- Jobs -
**1.** Write out the stretch of the post about This Is Water from "This is Water." through "pieces of writing.", word for word.
**2.** In the post about This Is Water, what did the writer do after reading the piece for the first time?
**3.** Pick up the post about This Is Water after its last sentence and keep writing.

- Passage to read -
------------

On the Road
The Future Isn't What It Used To Be

This is Water

This is Water.

This Is Water: Some Thoughts, Delivered on a Significant Occasion, about Living a Compassionate Life [Kindle Edition] by David Foster Wallace, is one of my all time favorite pieces of writing.

When I first read it, I bought literally dozens of copies and gave them to people for birthdays and leaving gifts and because it seemed like they should read it. 

It was written as a speach. A very unusal commencement speach.

One that profoundly impacted me when I read it, and continues to every time I read it or hear it.

It's lovely to listen to DFW deliver it. His voice is mellifluous, with just enough American twang. 

I feel a sense of wonder at how clearly he thinks, and how clearly he thinks about thinking.

I feel slightly ashamed, and understood, and finally redeemed, slightly, when he says:

It is unimaginably hard to do this, to stay conscious and alive in the adult world day in and day out.

------------

- Material shown -
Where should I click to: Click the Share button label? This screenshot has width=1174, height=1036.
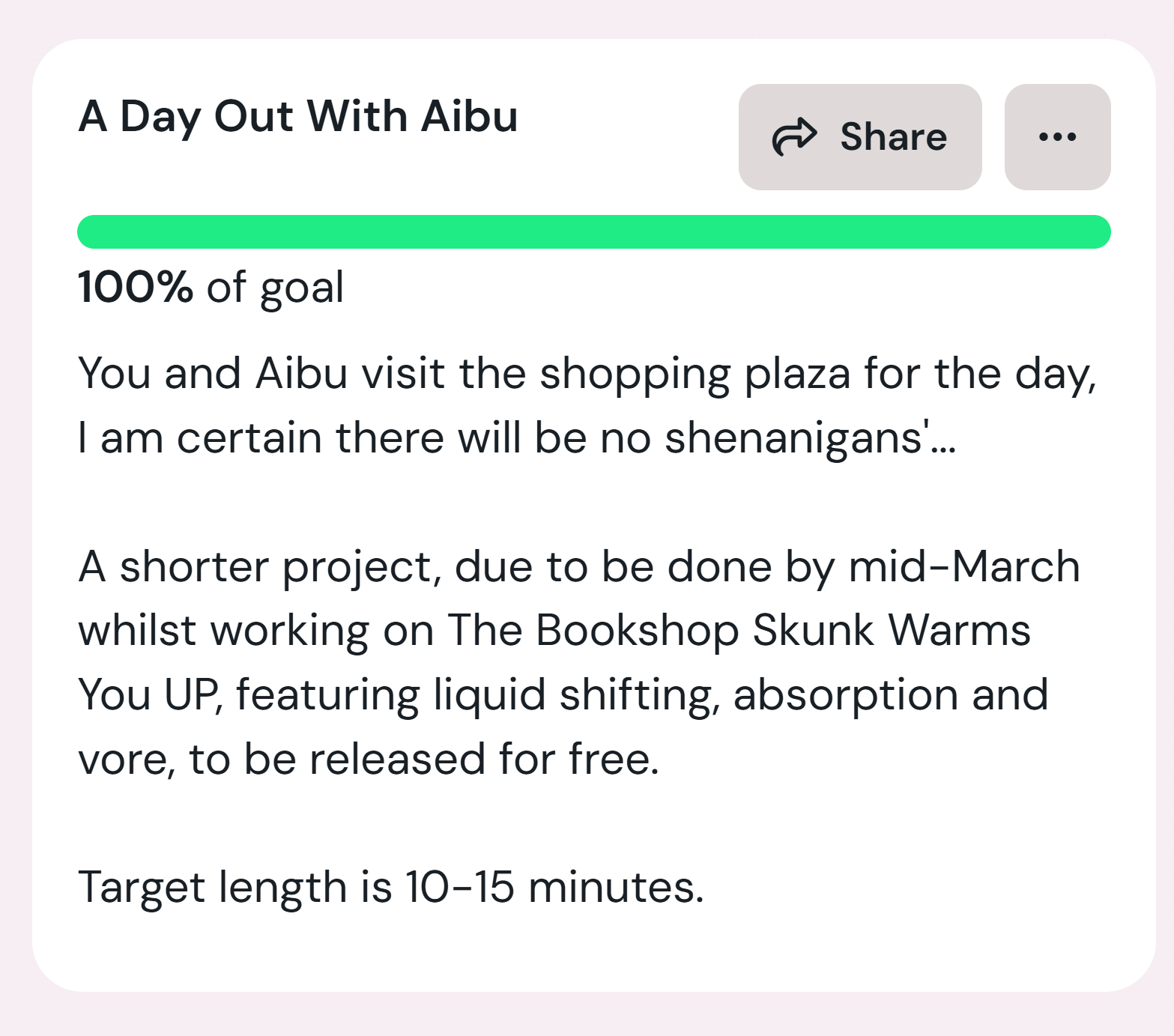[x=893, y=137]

------------

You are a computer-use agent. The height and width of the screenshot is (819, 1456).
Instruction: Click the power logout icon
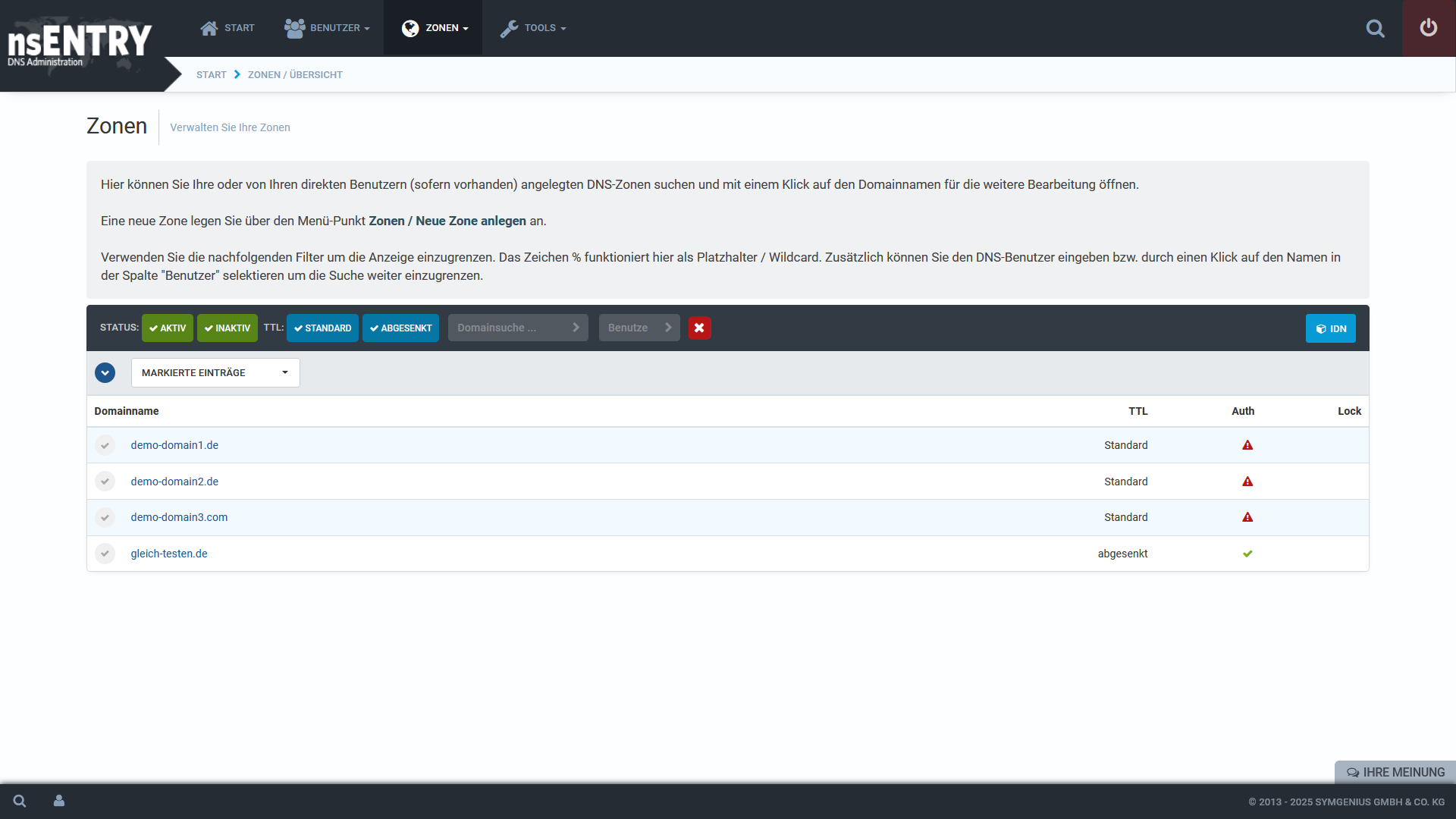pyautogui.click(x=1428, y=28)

------------

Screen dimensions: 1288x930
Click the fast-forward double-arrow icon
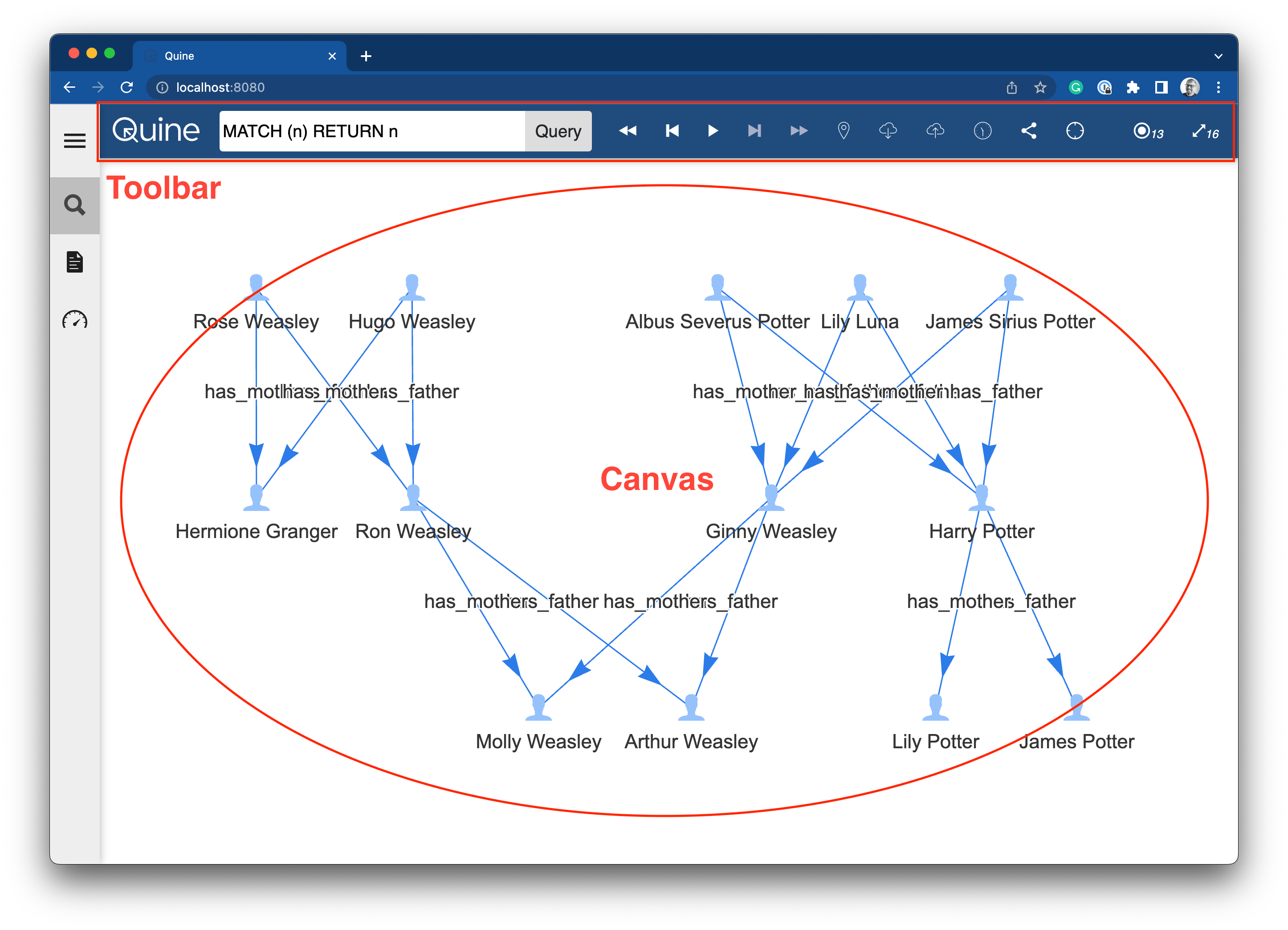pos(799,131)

------------

- Answers to the exercises -
**1.**
This is Water.

This Is Water: Some Thoughts, Delivered on a Significant Occasion, about Living a Compassionate Life [Kindle Edition] by David Foster Wallace, is one of my all time favorite pieces of writing.

**2.** The writer bought dozens of copies and gave them to people for birthdays, as leaving gifts, and because it seemed they should read it.

**3.**
and I resolve to try a little harder to remember that This is Water. 

I think of it, in some ways, as a reflection on an aspect of the fundamental attribution error, which is the tendency to overestimate the impact of choice, personality, agency and underestimate situational factors when interpreting the behaviour of others. 

So, for example, when someone is late to a meeting, it's the driver to assume that they are disrespectful or lazy or rude, rather than assume that something happened outside of their control. We tend to correct for this when considering our own lateness, because we know that the train was late. 

So I was delighted to see someone

[someone being The Glossary - also check out their lovely trailer for the Cory Doctorow novella The Great Big Beautiful Tomorrow.]  

has turned it into a rather beautiful film.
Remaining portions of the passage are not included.